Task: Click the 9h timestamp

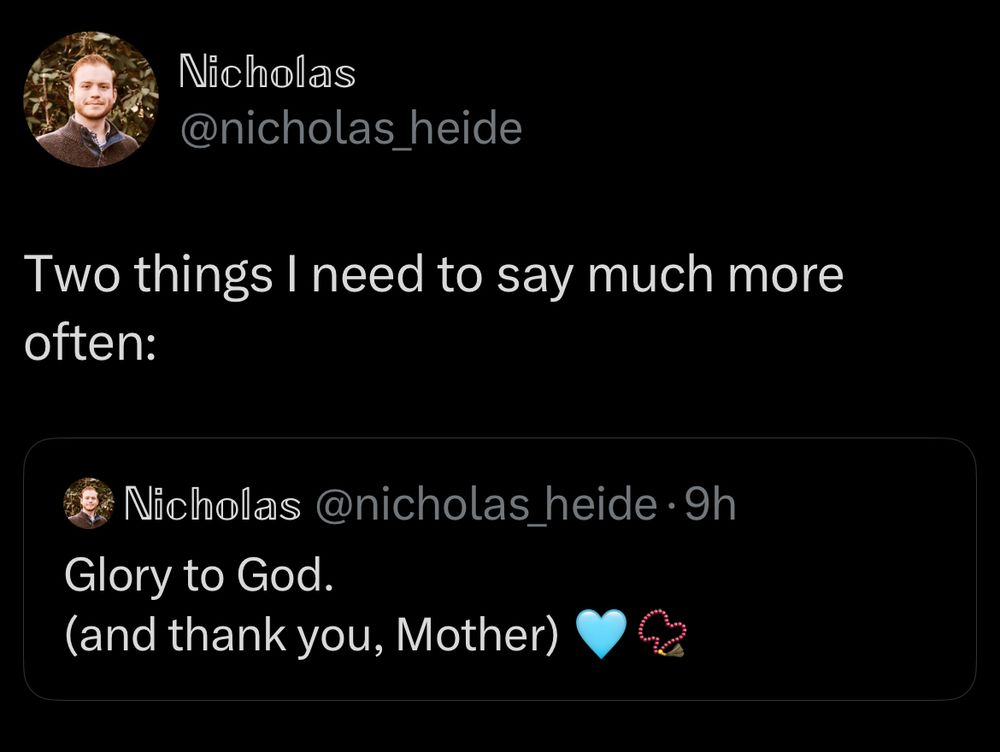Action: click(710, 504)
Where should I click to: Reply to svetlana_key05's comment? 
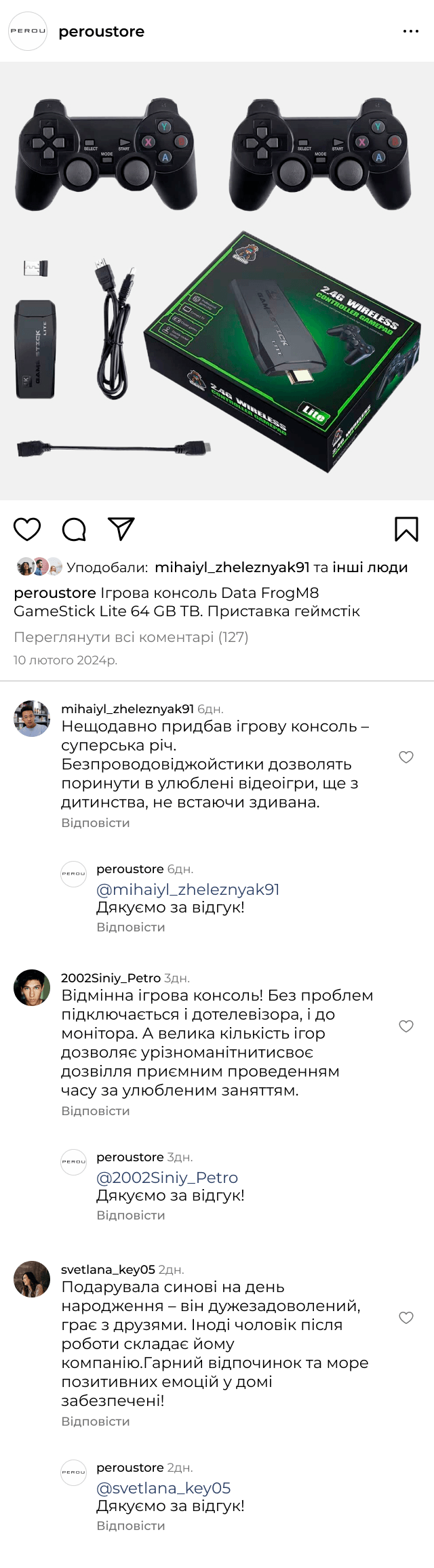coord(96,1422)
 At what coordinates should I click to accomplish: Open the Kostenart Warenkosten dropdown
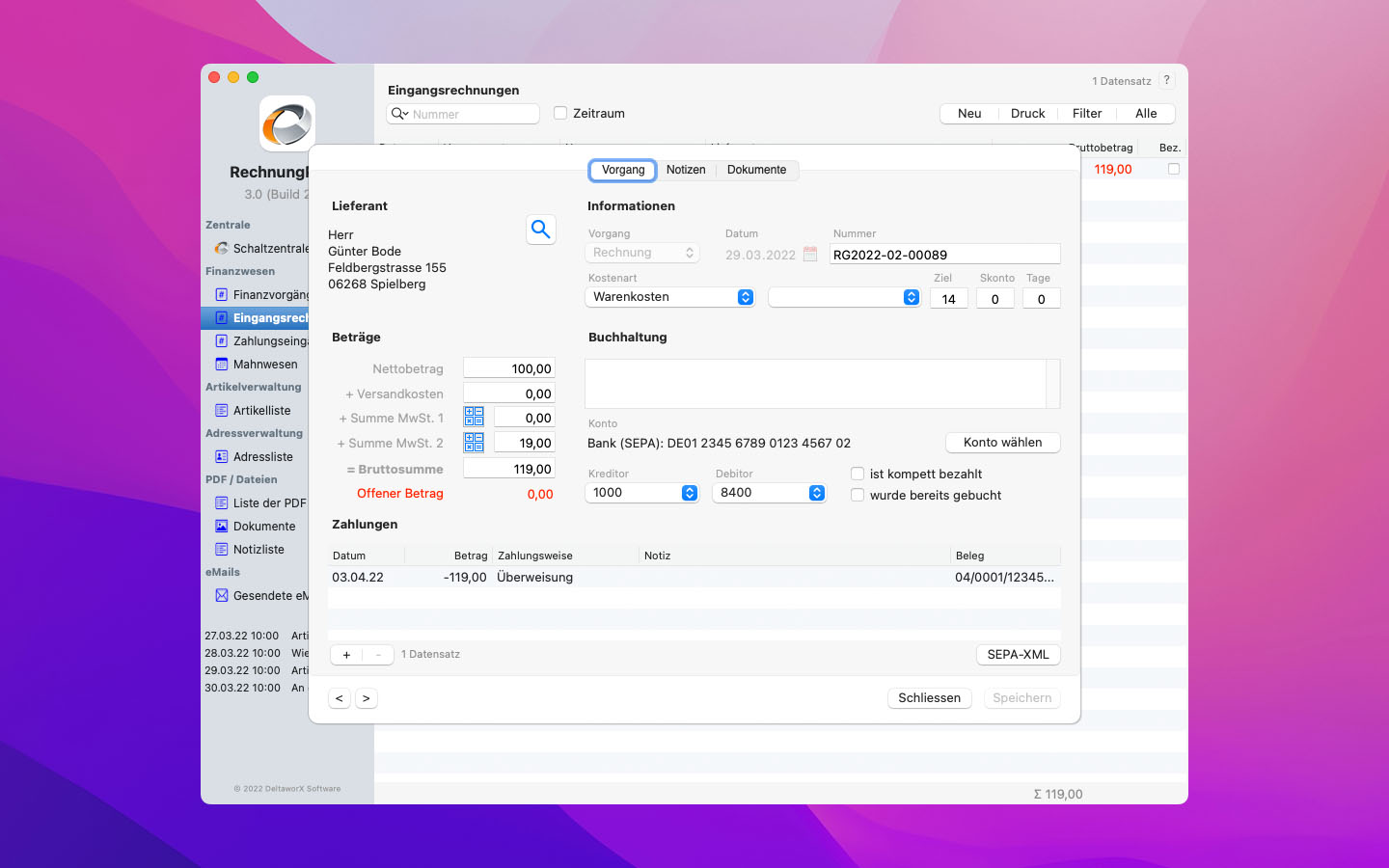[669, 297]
□ □ □ □
### [PROBLEM DETAILS]
Reproduce the three records above word for word, leaving out the pictures.

### [ANSWER TO THE PROBLEM]
Task: Click the 9h timestamp

Action: click(710, 504)
Where should I click to: Reply to svetlana_key05's comment? 
coord(96,1422)
 At what coordinates should I click to accomplish: Open the Kostenart Warenkosten dropdown
[669, 297]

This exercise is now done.